While flirting with more radical forms of Islam, Mr. Khan also moved further into Beeston's mainstream, taking a full-time job as a teaching assistant at Hillside Primary School. He also accepted an offer from Mr. Choudhry to work on a government-funded study of Beeston's drug problems.

In a note appended to the 2001 report, Mr. Khan wrote: "I have tried to support and help local drug users in the past, but at best this has been haphazard. I feel that the knowledge and experience on drugs and community research that I've gained through the training and the field work has been invaluable."

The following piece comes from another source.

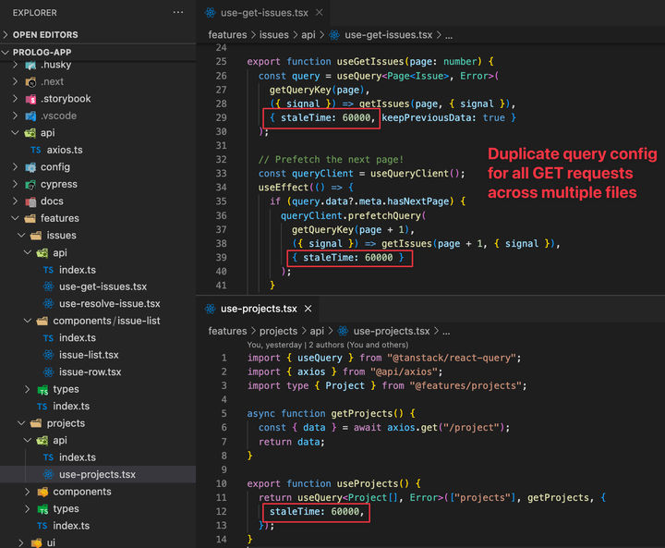Click the React icon beside issue-list.tsx
This screenshot has height=548, width=665.
(50, 355)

As part of his duties at Hillside Primary School, Mr. Khan started his breakfast club, taking Ms. Quick's daughters, Harley and Robyn, to school and carefully observing their development. In a detailed report in November 2003, written for government social services, he said, "They are both chatty and will talk to me as well as other children on the way down to school. Harley has a stronger character and will look after Robyn's needs."

Mr. Khan stopped taking Harley and Robyn to school in January 2004, when they went to live with their grandmother.

Though usually preoccupied by local affairs, Mr. Khan strongly opposed Britain's joining American forces in the 2003 invasion of Iraq. "You could not carry out a civilized conversation with him on Iraq," said Arshad Chaudhry, head of the Leeds Muslim Forum, an umbrella group of local Islamic leaders. But his anger aroused no suspicion: Many others, Muslim and otherwise, vehemently opposed the conflict, too.

Late last year, Mr. Khan prepared to move into a new house in a tidy suburb of Dewsbury, a town 10 miles southwest of Leeds. He rented the two-bedroom home from the local council and started to redecorate.

"I thought he was a really nice guy and thought 'He'll be good for our neighborhood,' " said Imran Zaman, who lives two doors away. Soon afterward, Mr. Khan disappeared, said Mr. Zaman.

In November last year, Mr. Khan took a leave of absence from Hillside Primary and flew to Pakistan with his Beeston friend, Mr. Tanweer. A few weeks later, he wrote a resignation letter to his school. After returning from Pakistan in February, he returned to his new home. His neighbor, Mr. Zaman, who says he didn't know Mr. Khan had been in Pakistan, says he last saw Mr. Khan as he jumped into a red Mercedes-Benz on the evening of July 6, the day before the bombings.